P Costello wrote:
>
> What I need is:
....
> I want to be able to identify what data structure, function,
> or code segment where a given byte difference is located. That is: What is
> the closest symbol associated with the byte location
> with an ELF format file.
>
> GDB does not seem to be enough. How can you relate the byte offset within a
> binary to the actual code location?
>
The inforation you are after is definitely there, the trick is getting
it.
The "objdump" command is your friend.
First execute
objdump -h <exe>
The output should resemble:
a.out: file format elf32-i386
Sections:
Idx Name Size VMA LMA File off Algn
0 .interp 00000013 080480f4 080480f4 000000f4 2**0
CONTENTS, ALLOC, LOAD, READONLY, DATA
1 .note.ABI-tag 00000020 08048108 08048108 00000108 2**2
CONTENTS, ALLOC, LOAD, READONLY, DATA
2 .hash 000000b8 08048128 08048128 00000128 2**2
...
Pay close attention to "File off" and "Size" fields.

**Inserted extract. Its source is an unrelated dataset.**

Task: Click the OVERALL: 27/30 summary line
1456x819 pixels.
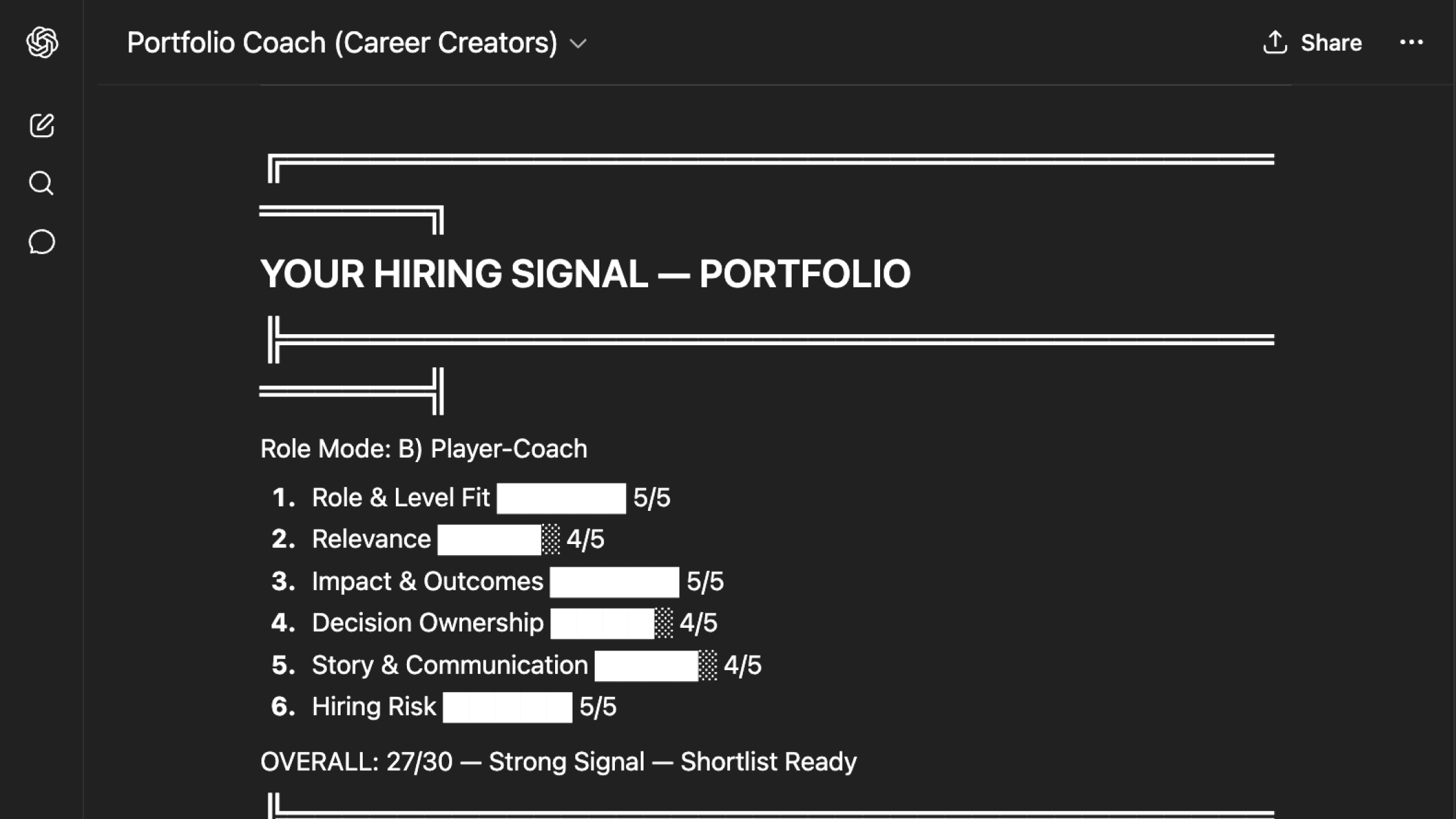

Now you should be able to tell in which section the difference occures.
Unfortunately, what to do next very much depends on what section is
affected.
The .note and .comment sections could be ignored.

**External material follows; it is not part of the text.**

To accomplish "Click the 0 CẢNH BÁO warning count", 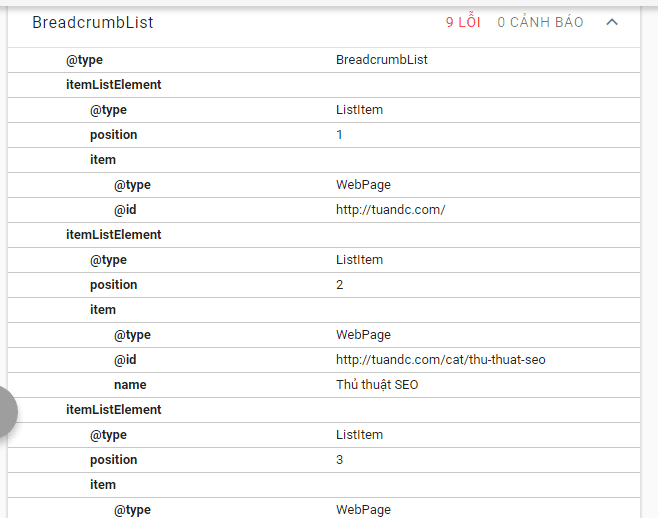I will [x=540, y=22].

OTOH, they also might provide a clue about the differences:
objdump -sj.comment a.out
a.out: file format elf32-i386
Contents of section .comment:
0000 00474343 3a202847 4e552920 65676373 .GCC: (GNU) egcs
0010 2d322e39 312e3636 20313939 39303331 -2.91.66 1999031
0020 342f4c69 6e757820 28656763 732d312e 4/Linux (egcs-1.

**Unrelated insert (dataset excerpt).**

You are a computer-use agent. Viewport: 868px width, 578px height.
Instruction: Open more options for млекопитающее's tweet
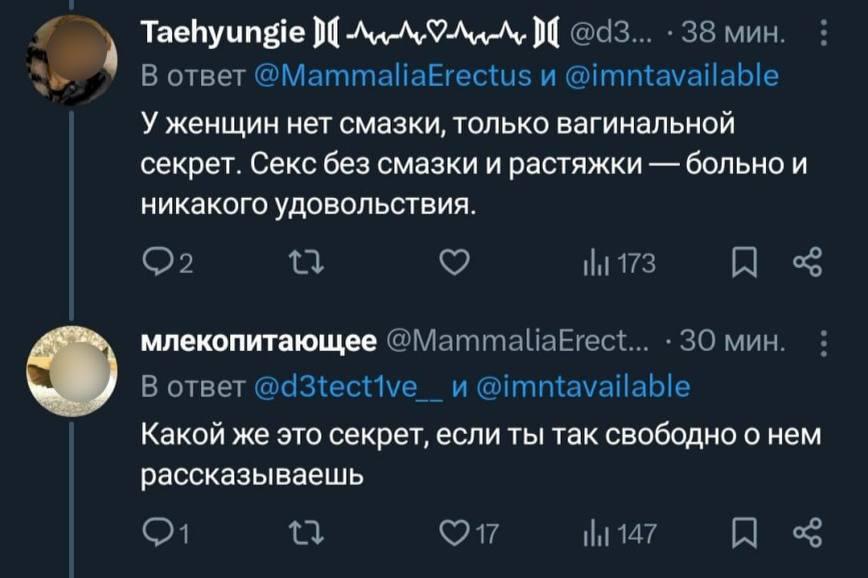click(822, 341)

0030 312e3220 72656c65 61736529 00004743 1.2 release)..GC
...
If the difference is in .text, .init, .fini, .ctors or some other "code"
section,
you can disassemble it with "objdump -d"
If it is in .data, .rodata, or some other "data" section (better not be
in .bss),
you'll need to decode debug stabs with "objdump --stabs".